EXCERPTED TEXT:
The following tutorial is intended as a brief introduction to the most famous packet sniffer in the world, Wireshark. The most complete guide you can find, is the user-guide-wireshark.pdf, that counts 192 pages. Anyway if you don’t want to read all those pages, you can find few easier tutorials on the web. This is one of them, and it will guide you from the theoretical basis to a “hands-on” approach for the graphical interface.

Introduction

The data that you send and receive with your computer, are encapsulated following the ISO/OSI model or the TCP/IP architecture. In the following images you can see how the ISO/OSI model and the TCP/IP architecture are built and how they deal with each other.

Starting from the application level, data are encapsulated through 7 different levels. Every level adds a header. Look at the following image; when it comes to transport level, we refer to data as “segments”, when it comes to network level we say “packets”, speaking of data-link level we say “frames” and referring to physical level, “bits”.

EXTRACTED DATA:

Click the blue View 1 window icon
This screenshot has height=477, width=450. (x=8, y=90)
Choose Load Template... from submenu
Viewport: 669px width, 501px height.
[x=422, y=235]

TASK DESCRIPTION: Reproduce the Wireshark tutorial excerpt word for word, from its first sentence to its last.

OUTPUT OF THE EXERCISE:
The following tutorial is intended as a brief introduction to the most famous packet sniffer in the world, Wireshark. The most complete guide you can find, is the user-guide-wireshark.pdf, that counts 192 pages. Anyway if you don’t want to read all those pages, you can find few easier tutorials on the web. This is one of them, and it will guide you from the theoretical basis to a “hands-on” approach for the graphical interface.

Introduction

The data that you send and receive with your computer, are encapsulated following the ISO/OSI model or the TCP/IP architecture. In the following images you can see how the ISO/OSI model and the TCP/IP architecture are built and how they deal with each other.

Starting from the application level, data are encapsulated through 7 different levels. Every level adds a header. Look at the following image; when it comes to transport level, we refer to data as “segments”, when it comes to network level we say “packets”, speaking of data-link level we say “frames” and referring to physical level, “bits”.